Walker C,  Heitor A,  Clarke B. Transport Infrastructure Construction History in the United Kingdom. Encyclopedia. Available at: Accessed February 28, 2024.
Walker, Christopher, Ana Heitor, Barry Clarke. "Transport Infrastructure Construction History in the United Kingdom" Encyclopedia, (accessed February 28, 2024).
Walker, C.,  Heitor, A., & Clarke, B. (2022, August 10). Transport Infrastructure Construction History in the United Kingdom. In Encyclopedia.
Walker, Christopher, et al. "Transport Infrastructure Construction History in the United Kingdom." Encyclopedia. Web. 10 August, 2022.
Transport Infrastructure Construction History in the United Kingdom

The performance of geostructures in the United Kingdom (UK)’s transport network is significantly impacted by their construction age. A considerable portion of railway geostructures were constructed in the late 19th and early 20th century. 

unsaturated soil historic transport infrastructure climate change

1. Pre-Regulation

Examples of regulated construction date back to Roman Britain, but do not directly affect the current transport infrastructure network. In the following contents, pre-regulation is defined as construction techniques used from the 19th century to the early 20th century—whereafter regulation was introduced. The majority of the rail network was built during this period, followed by the highway network in the mid 20th century.
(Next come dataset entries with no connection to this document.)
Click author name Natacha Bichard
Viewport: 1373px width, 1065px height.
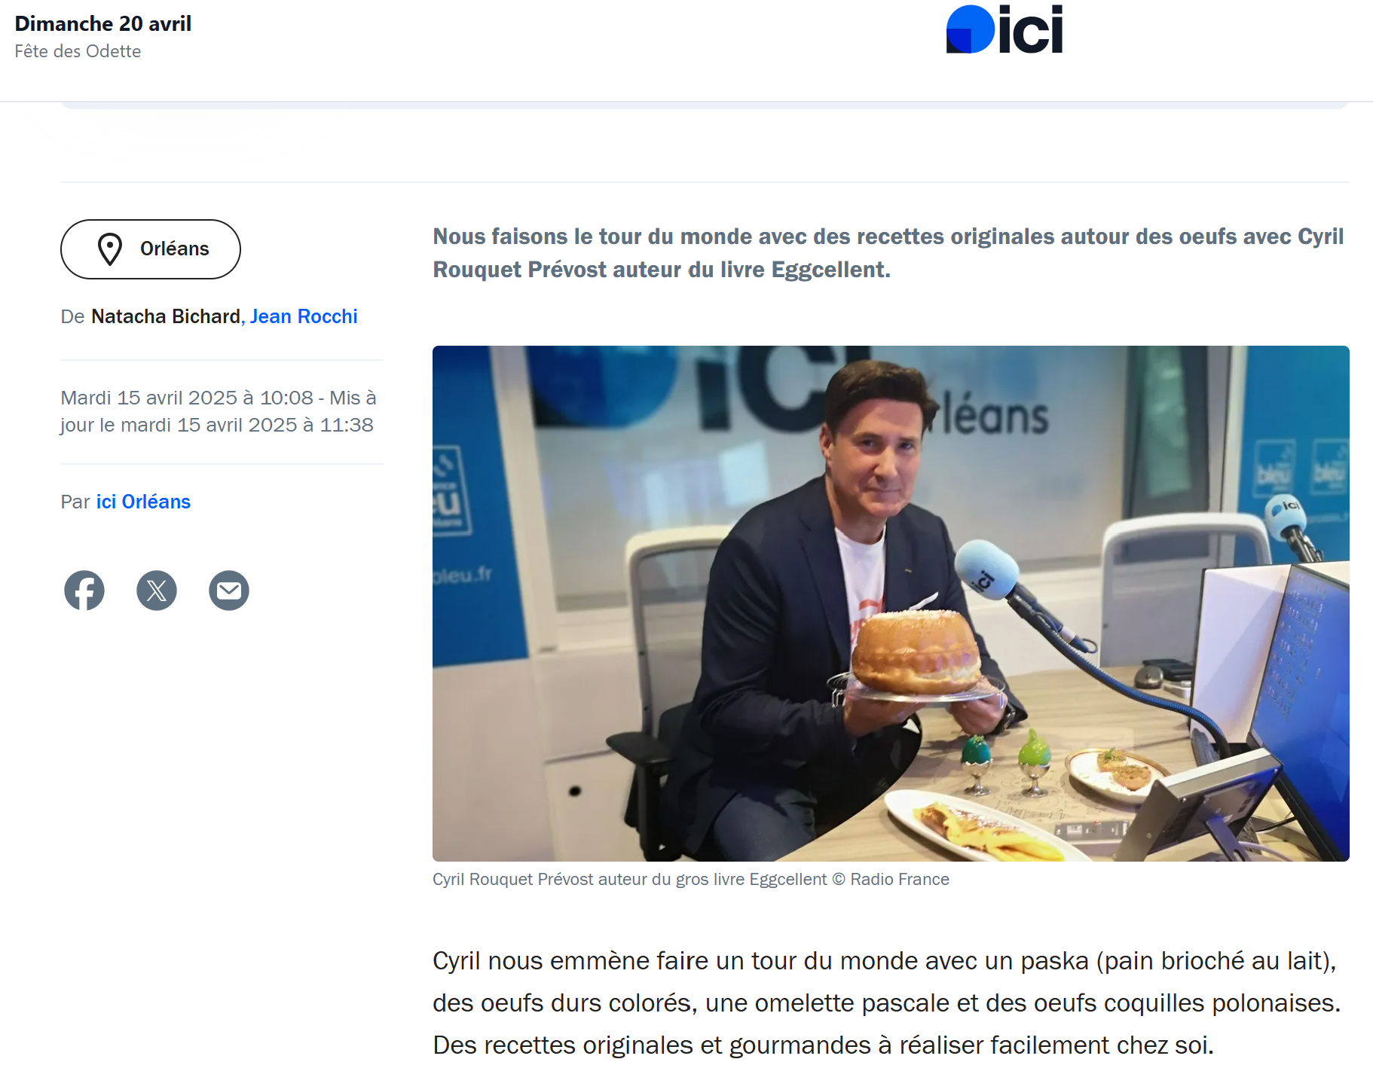[166, 316]
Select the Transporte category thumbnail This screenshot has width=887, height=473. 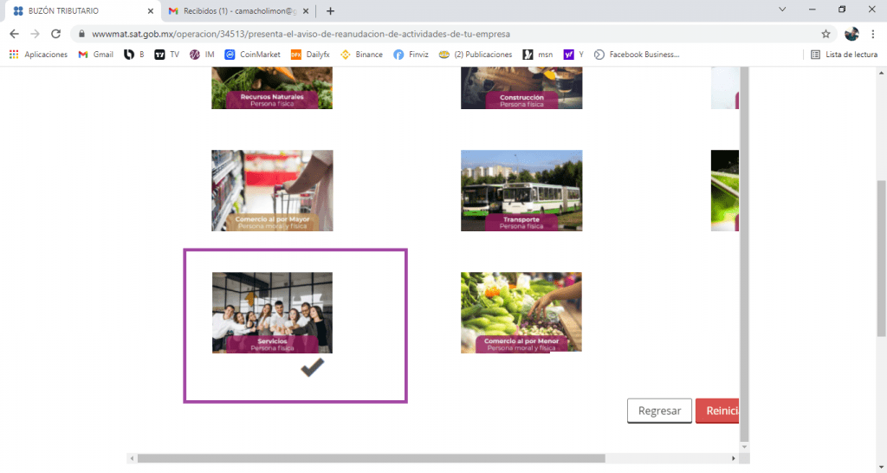[521, 191]
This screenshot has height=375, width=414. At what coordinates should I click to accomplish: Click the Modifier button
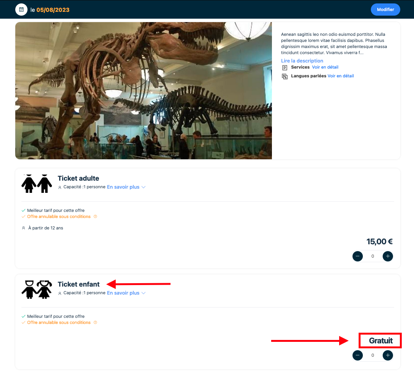coord(385,10)
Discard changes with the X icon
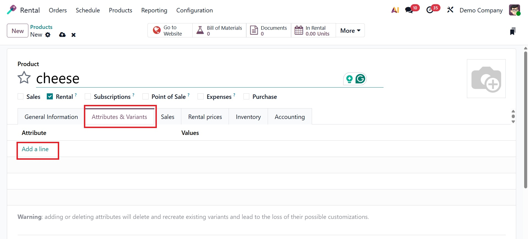This screenshot has height=239, width=528. 73,35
1.1. Railway—19th and Early 20th Century

During the 1830s/1840s, nine mainline railways were empirically designed and constructed in the UK, totalling 660 miles, and included 54 million m3 of earthwork material [1]. Their construction characterises the methods used during the 19th century. Compaction techniques were used in the construction of roads, which were normally built at grade. In the case of the rail network, compaction was only conducted at abutments to avoid differential settlement between the rigid abutment structure and the approach embankments [2]. End-tipping was used as a cost- and time-saving measure to construct the embankments, and often comprised of a singular lift in which horse-drawn earth wagons tipped the fill material from the advancing head (Figure 1) [2]. This resulted in a number of failures during construction (Figure 1) [1]. Embankment settlements were large but their effects were mitigated by speed restriction and packing of ballast or locomotive ash beneath sleepers until movement subsided [3].
Figure 1. Painting by John Cooke Bourne (1837) showing a temporary wooden viaduct spanning a large failure alongside ongoing end-tipping works during the construction of the Wolverton embankment. Public domain image [4].
The fill material was typically taken from adjacent cuttings as a balance of cut and fill was ensured. This was a time-saving measure which allowed large volumes to be transported over short distances for embankment construction, rather than sourcing more suitable material from borrow pits [1]. No foundations were prepared. In many cases, embankment construction was undertaken without the removal of topsoil and other soft superficial deposits [5].
At this time, side slopes were covered in vegetation, and lineside fires stemming from embers emitted from passing trains somewhat controlled its growth. Over time, vegetation became mature and increased in density; therefore, measures were put in place to control the likelihood of lineside fires with regular maintenance. This was important, as it would have altered the dynamic balance between the beneficial and detrimental effects of vegetation on embankment stability and serviceability [6]. For example, a significant reduction in the density of vegetation may have a positive effect on stability for highly plastic geostructures (soils with large water content range in the plastic state), due to a decrease in seasonal soil moisture changes and therefore a reduction in differential movement along embankment crests [3]. However, this management approach also reduces surface shielding (which would result in an increase in both surface erosion and permeability), root reinforcement, and negatively impact ecological and environmental conditions [6].
Thereafter, in the early 20th century, Proctor [7] introduced modern compaction methods for dam construction. They were based on achieving soil compaction to its maximum dry density at its optimum moisture content, which could be validated using a standard compaction test. By 1936, mechanised plant (e.g., bulldozers and scrappers) were used in the UK to form a compacted embankment fill for Chingford dam [8]. In addition, Atterberg [9] introduced consistency limits, further developed by Terzaghi [10] and Casagrande [11] for use in soil selection. The Transport Research Laboratory was also established in 1933, and in 1948, BS 1377 was published, which included guidance on the use of Proctor compaction testing [8].
The relationship between the beneficial and detrimental effects of vegetation continued in the early 20th century. Lineside fires still posed some risks; therefore, regular maintenance of vegetation by ‘lineside gangs’ continued. This included techniques such as grass scything and tree coppicing. Gellatley, et al. [6] also noted that earthwork slopes on the London Underground were subject to regular burning, resulting in increased grass cover as fires eliminated any young vegetation preferentially.
During this period, earthwork construction on the UK railway network still remained largely empirical. For instance, an intrusive investigation of London Underground (completed circa 1930) by Mcginnity, et al. [12] showed that embankment construction continued with minimal compaction effort. Embankments were often built directly on virgin ground, i.e., topsoil was not removed, there was no ground improvement, and foundations were not routinely considered. This resulted in failures during construction and large settlements post-construction [12].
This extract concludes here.